Extended Skyrme interactions for transport model simulations of heavy-ion collisions

TL;DR

This paper develops an extended Skyrme interaction model including sixth-order momentum terms, improving the description of nucleon optical potentials and enabling more accurate transport simulations of heavy-ion collisions involving neutron-rich nuclei.

Contribution

It introduces an N3LO Skyrme interaction with higher-order momentum terms, enhancing the modeling of nucleon potentials and high-density symmetry energy behavior.

Findings

Extended N3LO Skyrme interaction accurately describes empirical nucleon optical potential.

Constructed interaction sets with varied high-density symmetry energy behaviors.

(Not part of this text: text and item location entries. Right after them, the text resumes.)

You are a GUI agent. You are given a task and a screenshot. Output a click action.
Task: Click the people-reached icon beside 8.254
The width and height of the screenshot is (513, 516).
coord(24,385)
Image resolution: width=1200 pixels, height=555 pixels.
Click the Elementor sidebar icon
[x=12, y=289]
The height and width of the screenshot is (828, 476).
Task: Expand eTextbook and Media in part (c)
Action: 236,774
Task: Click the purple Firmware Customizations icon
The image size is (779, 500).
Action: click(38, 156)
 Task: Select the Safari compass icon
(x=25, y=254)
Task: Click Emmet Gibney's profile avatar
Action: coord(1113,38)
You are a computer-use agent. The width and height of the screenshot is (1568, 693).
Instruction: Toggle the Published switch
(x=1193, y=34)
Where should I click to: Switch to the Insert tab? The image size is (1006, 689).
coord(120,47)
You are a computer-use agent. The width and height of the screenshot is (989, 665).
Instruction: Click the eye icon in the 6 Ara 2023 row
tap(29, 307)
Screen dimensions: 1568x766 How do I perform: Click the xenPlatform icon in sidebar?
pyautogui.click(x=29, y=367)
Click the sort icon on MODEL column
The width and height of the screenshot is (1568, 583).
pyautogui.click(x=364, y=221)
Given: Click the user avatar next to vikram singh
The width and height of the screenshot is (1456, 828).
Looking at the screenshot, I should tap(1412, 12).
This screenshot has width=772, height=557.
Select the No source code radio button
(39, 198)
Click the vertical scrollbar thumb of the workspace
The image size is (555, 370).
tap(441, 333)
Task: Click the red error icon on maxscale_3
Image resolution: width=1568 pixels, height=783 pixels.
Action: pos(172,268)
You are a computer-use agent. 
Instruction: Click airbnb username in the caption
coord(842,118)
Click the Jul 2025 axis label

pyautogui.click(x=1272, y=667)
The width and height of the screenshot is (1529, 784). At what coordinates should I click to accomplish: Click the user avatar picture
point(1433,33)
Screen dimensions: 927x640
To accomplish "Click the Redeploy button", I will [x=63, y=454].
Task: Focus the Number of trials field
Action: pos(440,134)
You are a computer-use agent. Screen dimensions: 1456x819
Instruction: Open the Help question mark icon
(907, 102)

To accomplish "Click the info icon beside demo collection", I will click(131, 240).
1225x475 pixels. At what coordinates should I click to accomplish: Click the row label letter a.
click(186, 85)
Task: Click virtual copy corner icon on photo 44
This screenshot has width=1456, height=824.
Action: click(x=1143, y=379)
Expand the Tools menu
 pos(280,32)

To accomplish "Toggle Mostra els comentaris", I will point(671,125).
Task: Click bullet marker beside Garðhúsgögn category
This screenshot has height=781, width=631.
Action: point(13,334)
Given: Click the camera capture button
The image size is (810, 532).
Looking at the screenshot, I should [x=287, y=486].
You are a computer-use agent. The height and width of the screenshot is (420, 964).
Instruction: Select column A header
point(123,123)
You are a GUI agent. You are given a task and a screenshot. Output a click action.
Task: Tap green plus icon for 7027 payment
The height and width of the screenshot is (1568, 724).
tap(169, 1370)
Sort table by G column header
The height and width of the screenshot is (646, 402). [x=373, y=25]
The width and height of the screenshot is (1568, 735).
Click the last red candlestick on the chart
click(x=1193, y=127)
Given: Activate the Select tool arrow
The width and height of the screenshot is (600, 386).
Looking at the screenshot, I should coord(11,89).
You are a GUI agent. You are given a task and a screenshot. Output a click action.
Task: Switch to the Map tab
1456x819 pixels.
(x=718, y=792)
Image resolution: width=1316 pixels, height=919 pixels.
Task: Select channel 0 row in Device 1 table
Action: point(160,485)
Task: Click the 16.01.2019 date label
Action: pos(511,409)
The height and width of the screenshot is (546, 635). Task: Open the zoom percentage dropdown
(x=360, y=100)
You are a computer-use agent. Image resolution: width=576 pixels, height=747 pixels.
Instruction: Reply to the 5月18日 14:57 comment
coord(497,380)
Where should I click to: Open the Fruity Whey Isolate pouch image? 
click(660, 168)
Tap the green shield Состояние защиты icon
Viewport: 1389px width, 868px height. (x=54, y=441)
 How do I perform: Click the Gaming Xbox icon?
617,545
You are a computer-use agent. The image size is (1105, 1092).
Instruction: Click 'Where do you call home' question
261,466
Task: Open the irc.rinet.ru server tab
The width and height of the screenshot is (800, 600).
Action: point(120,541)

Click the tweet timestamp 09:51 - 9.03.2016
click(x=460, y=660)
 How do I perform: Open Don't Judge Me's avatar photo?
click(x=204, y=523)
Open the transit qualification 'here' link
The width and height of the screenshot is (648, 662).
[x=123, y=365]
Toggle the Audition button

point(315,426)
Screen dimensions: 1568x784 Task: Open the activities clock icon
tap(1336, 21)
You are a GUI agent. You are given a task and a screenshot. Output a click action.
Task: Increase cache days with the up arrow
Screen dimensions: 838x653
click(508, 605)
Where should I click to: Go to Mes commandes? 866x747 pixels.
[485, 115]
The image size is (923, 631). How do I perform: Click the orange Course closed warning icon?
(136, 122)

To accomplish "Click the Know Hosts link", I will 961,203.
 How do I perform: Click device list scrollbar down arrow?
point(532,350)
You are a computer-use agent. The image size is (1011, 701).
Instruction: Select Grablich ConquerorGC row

Applicable to transport simulations of neutron-rich heavy-ion collisions.

Abstract

Based on an extended Skyrme interaction that includes the terms in relative momenta up to sixth order, corresponding to the so-called Skyrme pseudopotential up to next-to-next-to-next-to leading order (N3LO), we derive the expressions of Hamiltonian density and single nucleon potential under general non-equilibrium conditions which can be applied in transport model simulations of heavy-ion collisions induced by neutron-rich nuclei. While the conventional Skyrme interactions, which include the terms in relative momenta up to second order, predict an incorrect behavior as a function of energy for nucleon optical potential in nuclear matter, the present extended N3LO Skyrme interaction can give a nice description for the empirical nucleon optical potential. We also construct three interaction sets with different high-density behaviors of the symmetry energy, by fitting both the empirical nucleon optical potential up to energy of $1$ GeV and the empirical properties of isospin asymmetric nuclear matter. These extended N3LO Skyrme interactions will be useful in transport model simulations of heavy-ion collisions induced by neutron-rich nuclei at intermediate and high energies, and they can also be useful in nuclear structure studies within the mean-field model.